One of the Lower Galilee's niche ecotourist spots is the HooHa Cyclists House. Here, accommodations and services are geared specifically to those touring Israel atop two-wheelers. And there are bound to be many more of these as the Tourism Ministry begins investing more than NIS 100 million in a 3,000-mile network of new bike paths, including a national trail. Two major cycling paths near and around Lake Kinneret (Sea of Galilee) are under construction.

 

"This infrastructure will also make Israel an attractive destination for cyclists from around the world and a marketing program will be prepared accordingly," Misezhnikov recently announced.

 

Voluntourism

 

Adventurous'voluntourists' who want to explore the country's eco-system through an organized program have several options. GoEco, established in 2005, offers a large selection of projects from coral reef conservation in the Red Sea and eco-building in the Arava to wildlife conservation at a biblical nature reserve.

 

At Kibbutz Lotan in the Arava, voluntourists are housed in straw-bale-and-mud geodesic domes and accompany kibbutzniks in tasks such as organic gardening, alternative/natural building, maintaining nature trails, arranging educational workshops, and working in the Lotan migratory bird reserve.

## [Written task 1]
Answer these from the passage on ecotourism in Israel:
(a) How much is the Tourism Ministry investing in new bike paths?
(b) In what year was GoEco established?
(c) What are voluntourists at Kibbutz Lotan housed in?
The listing that comes next is unrelated to the passage on ecotourism in Israel.

## [Task data]
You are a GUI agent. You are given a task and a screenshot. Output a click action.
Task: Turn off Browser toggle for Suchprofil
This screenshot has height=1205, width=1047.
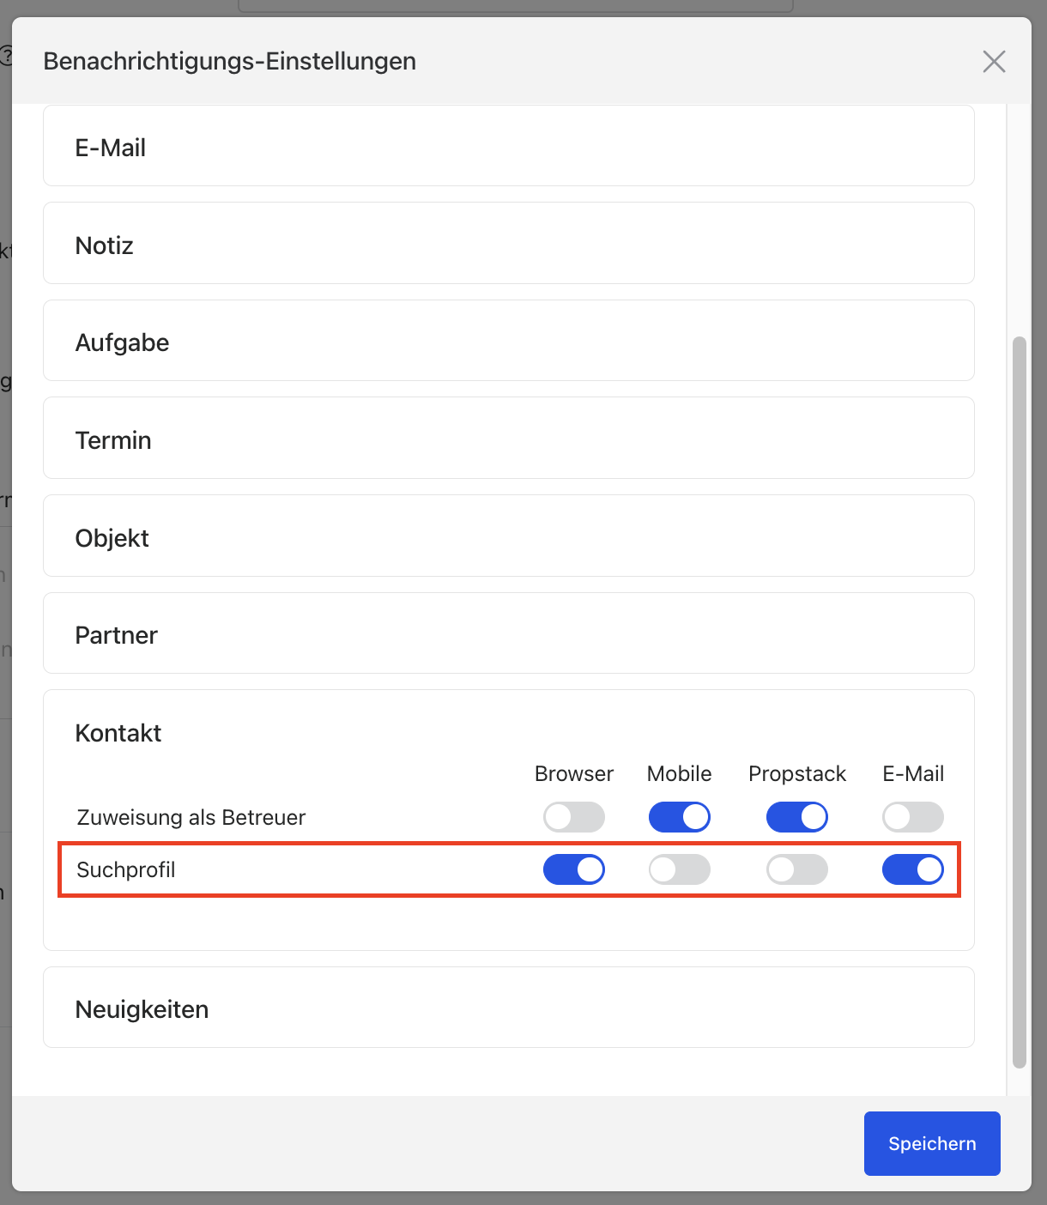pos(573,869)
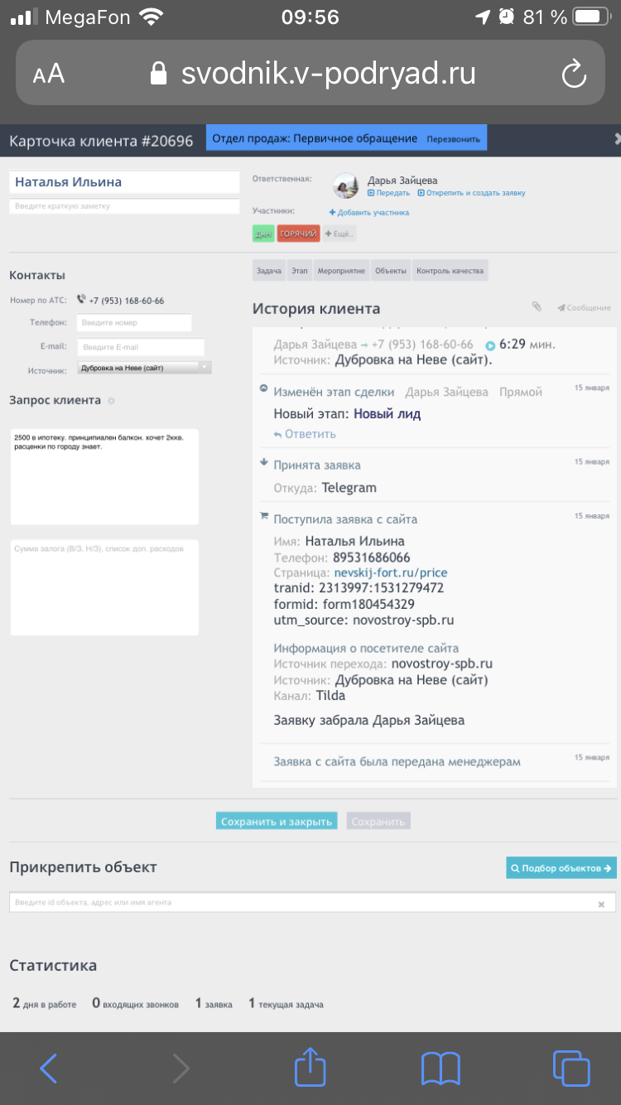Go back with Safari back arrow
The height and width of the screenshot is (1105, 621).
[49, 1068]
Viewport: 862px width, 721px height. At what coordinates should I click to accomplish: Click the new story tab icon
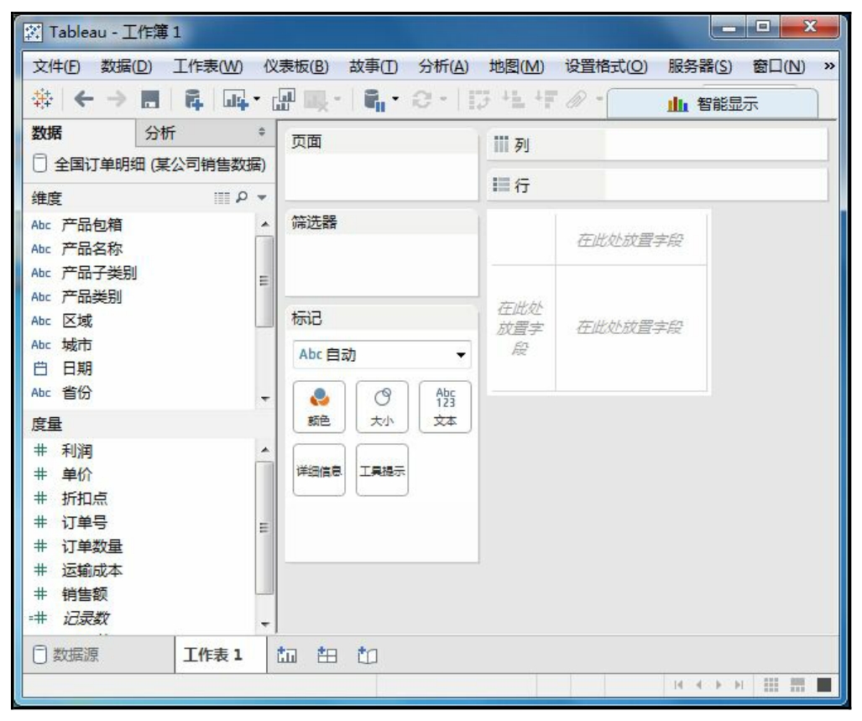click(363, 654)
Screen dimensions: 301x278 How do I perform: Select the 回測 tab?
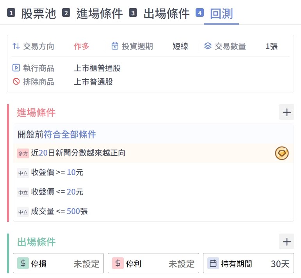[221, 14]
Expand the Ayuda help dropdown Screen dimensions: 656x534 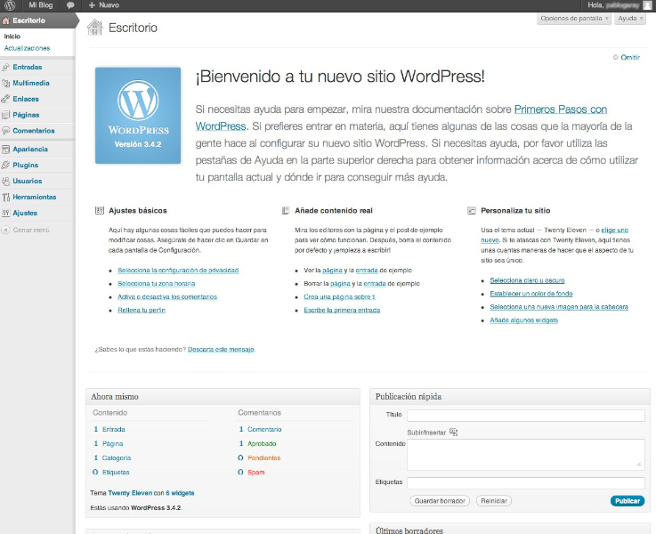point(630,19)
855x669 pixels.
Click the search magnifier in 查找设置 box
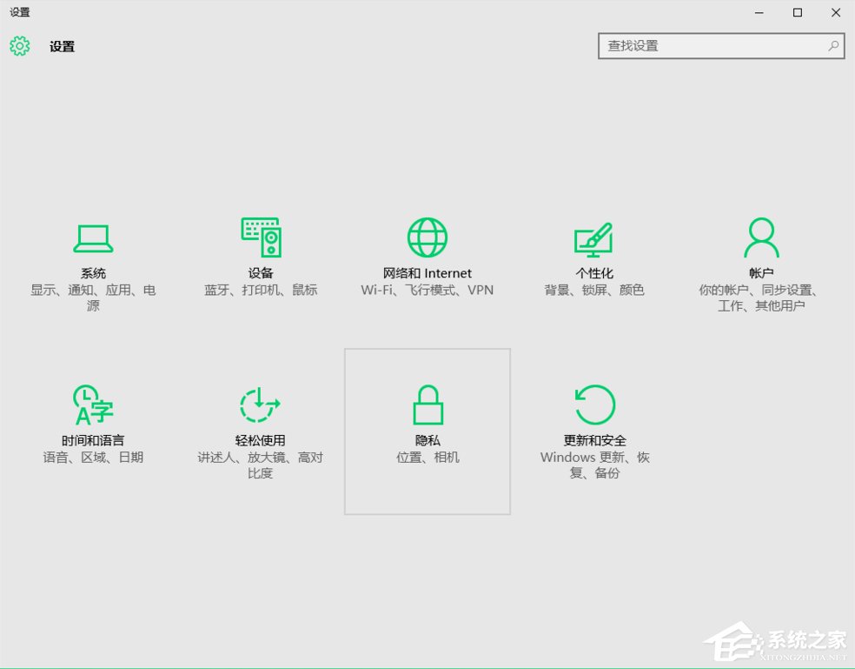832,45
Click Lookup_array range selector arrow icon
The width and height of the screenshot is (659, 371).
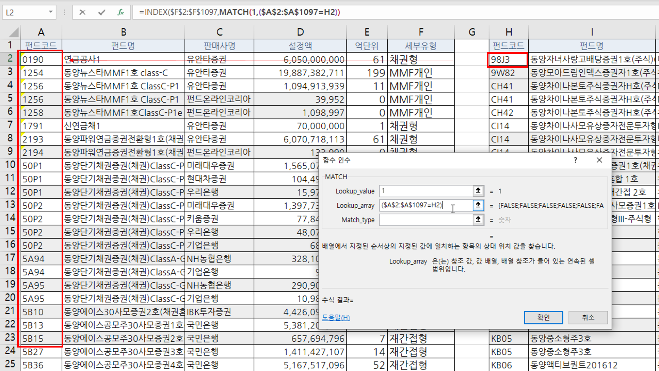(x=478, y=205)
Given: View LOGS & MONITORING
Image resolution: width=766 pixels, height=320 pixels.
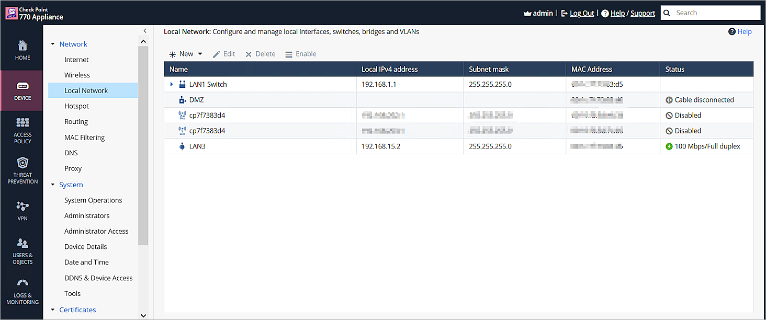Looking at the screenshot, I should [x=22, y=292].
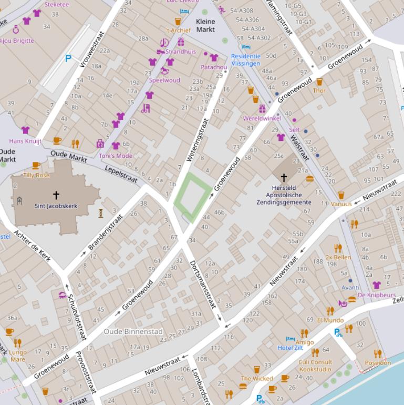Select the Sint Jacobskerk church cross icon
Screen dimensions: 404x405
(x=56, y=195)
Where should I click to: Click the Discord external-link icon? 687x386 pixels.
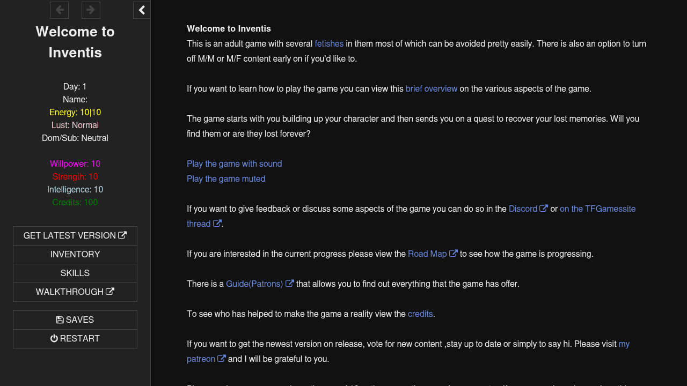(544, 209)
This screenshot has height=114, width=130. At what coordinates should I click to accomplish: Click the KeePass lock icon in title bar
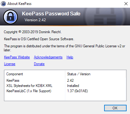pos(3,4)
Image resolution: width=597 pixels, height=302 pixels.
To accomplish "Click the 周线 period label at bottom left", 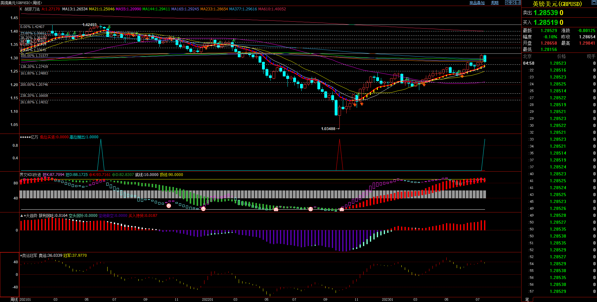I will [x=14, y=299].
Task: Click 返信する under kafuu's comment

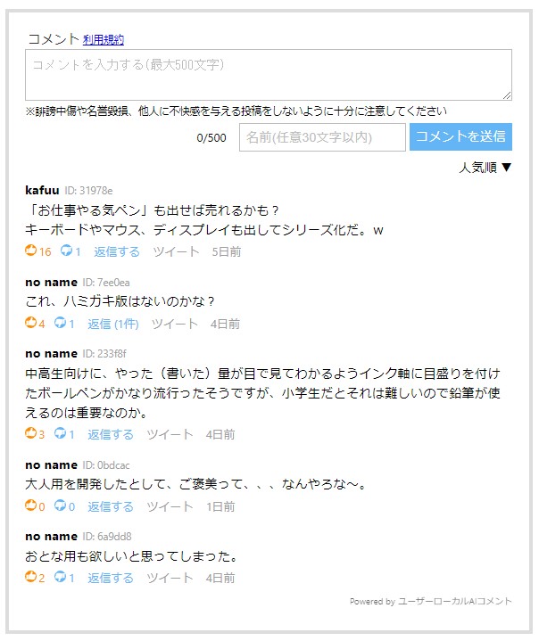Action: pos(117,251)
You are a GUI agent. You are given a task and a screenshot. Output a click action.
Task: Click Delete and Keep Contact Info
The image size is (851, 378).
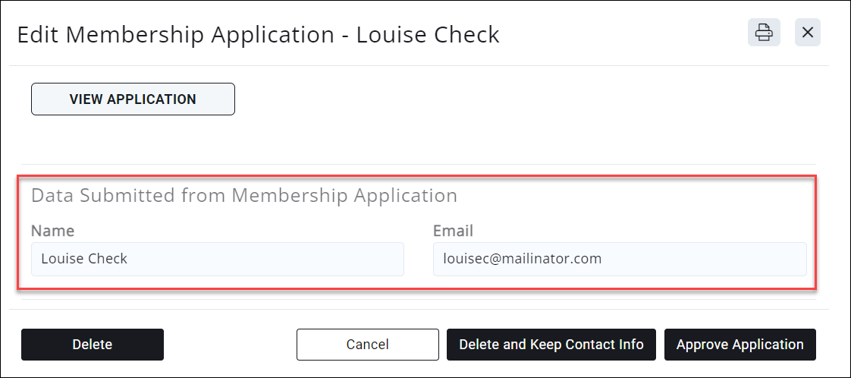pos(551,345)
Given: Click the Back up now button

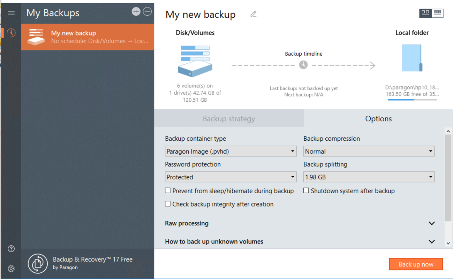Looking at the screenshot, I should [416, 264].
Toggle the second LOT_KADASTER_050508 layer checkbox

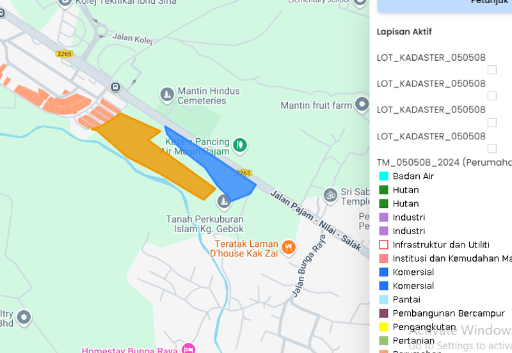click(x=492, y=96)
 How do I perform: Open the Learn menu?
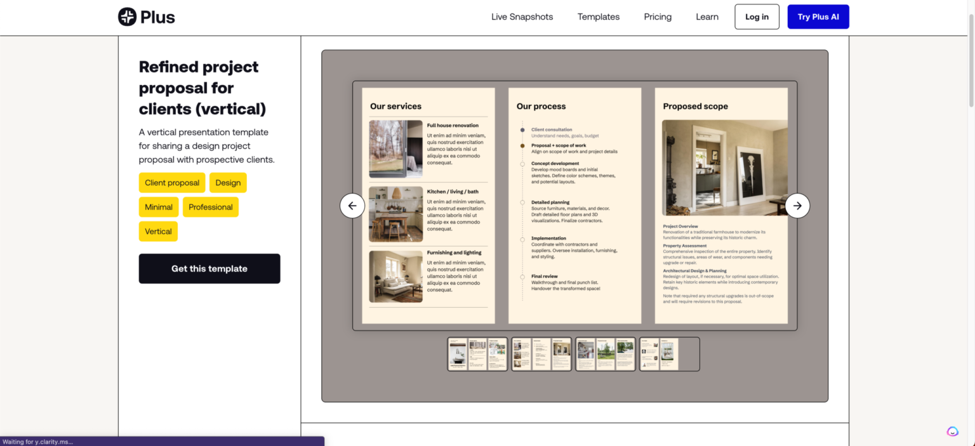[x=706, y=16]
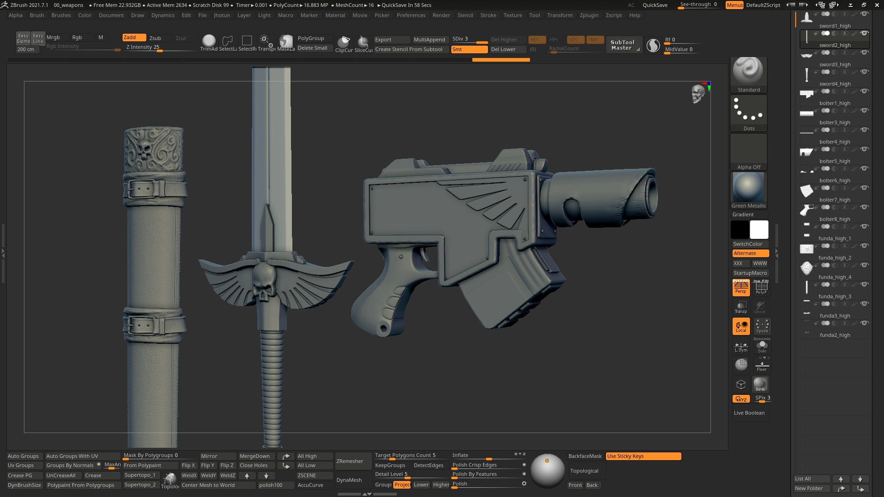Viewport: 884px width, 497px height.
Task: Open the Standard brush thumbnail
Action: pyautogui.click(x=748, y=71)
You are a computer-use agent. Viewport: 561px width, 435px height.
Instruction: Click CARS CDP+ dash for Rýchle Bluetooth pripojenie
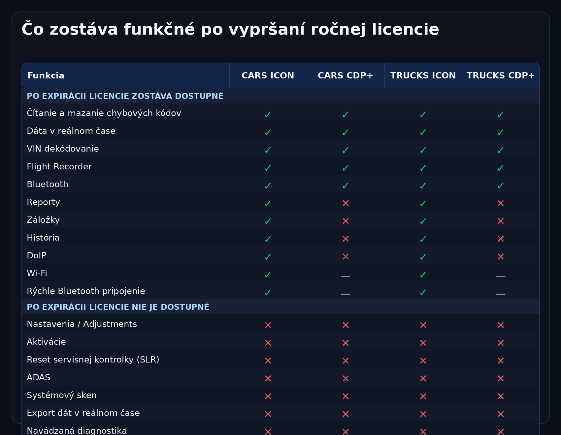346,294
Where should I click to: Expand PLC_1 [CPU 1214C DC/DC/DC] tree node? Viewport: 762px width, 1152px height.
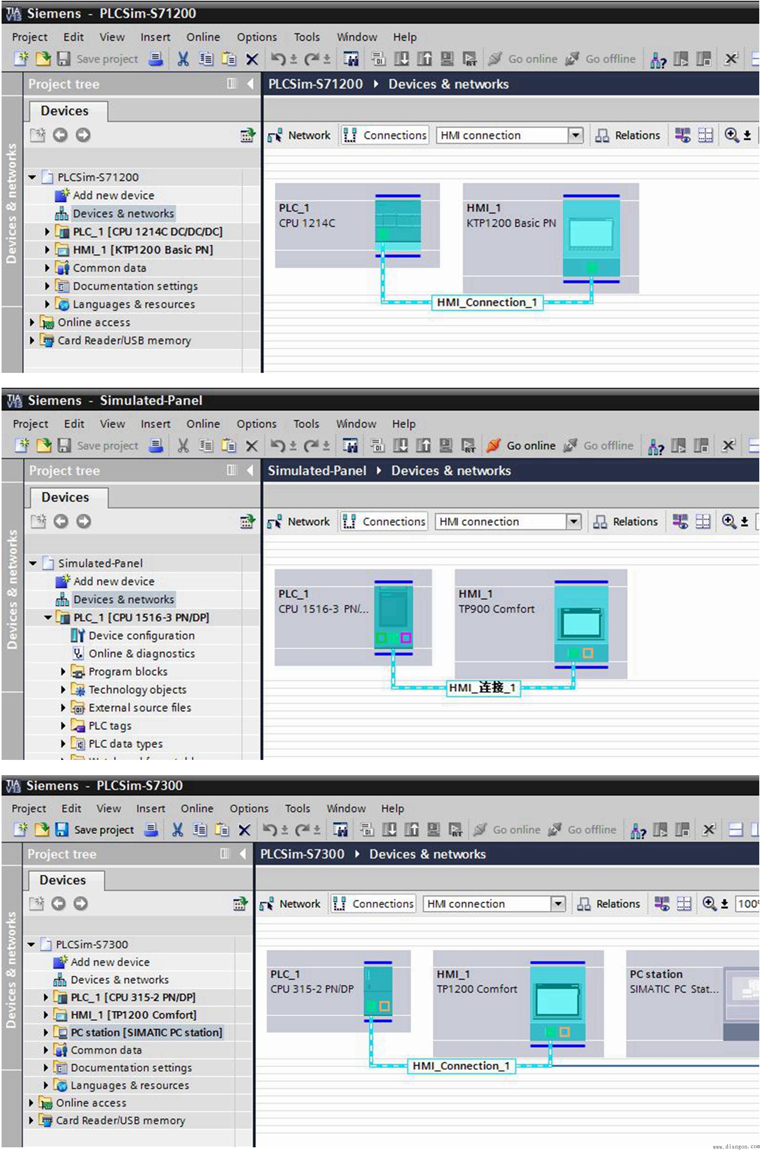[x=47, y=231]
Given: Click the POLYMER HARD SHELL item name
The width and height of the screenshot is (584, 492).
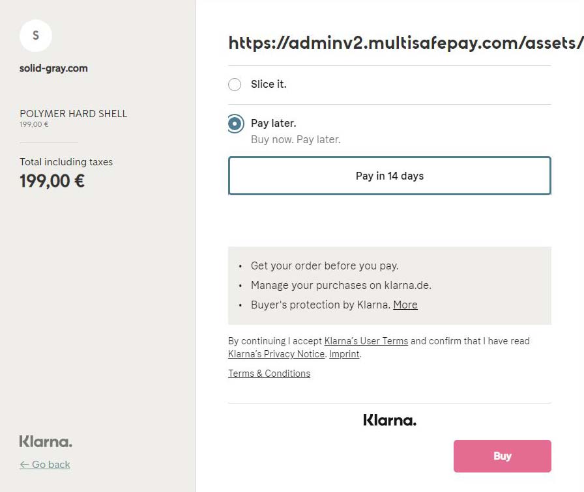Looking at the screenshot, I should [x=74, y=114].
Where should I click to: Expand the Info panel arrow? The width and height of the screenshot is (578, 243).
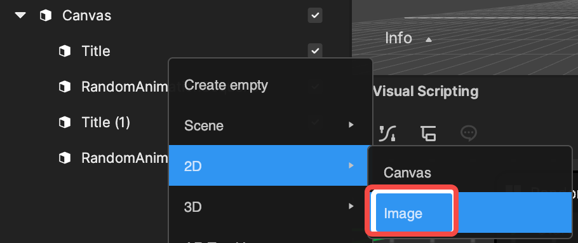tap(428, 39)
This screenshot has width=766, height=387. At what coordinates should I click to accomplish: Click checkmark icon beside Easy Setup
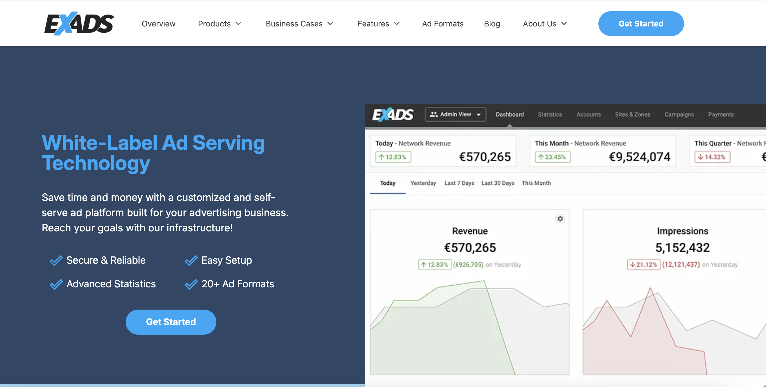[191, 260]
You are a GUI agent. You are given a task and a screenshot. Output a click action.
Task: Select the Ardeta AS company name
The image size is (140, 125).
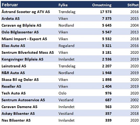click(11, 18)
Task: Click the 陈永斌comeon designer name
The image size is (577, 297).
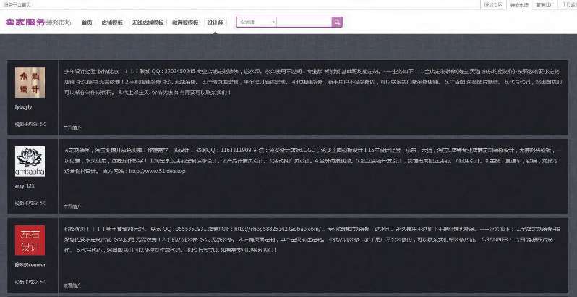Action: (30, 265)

## [Written task 2]
In the listing, take the lines from the one with "Where should I click to: Expand the" through the end of the listing and write them out again, swapping "screenshot" for "screen capture" and changing nothing else. Leave the pictures out.

## [Right answer 1]
(a) More than NIS 100 million
(b) 2005
(c) Straw-bale-and-mud geodesic domes

## [Right answer 2]
Where should I click to: Expand the Info panel arrow? The width and height of the screen capture is (578, 243).
tap(428, 39)
This screen capture has width=766, height=387. At what coordinates should I click to accomplish: Click checkmark icon beside Easy Setup
[191, 260]
You are a GUI agent. You are given a task and a screen capture. Output a click action.
Task: Select the Ardeta AS company name
The image size is (140, 125).
click(11, 18)
Task: Click the 陈永斌comeon designer name
The image size is (577, 297).
Action: (30, 265)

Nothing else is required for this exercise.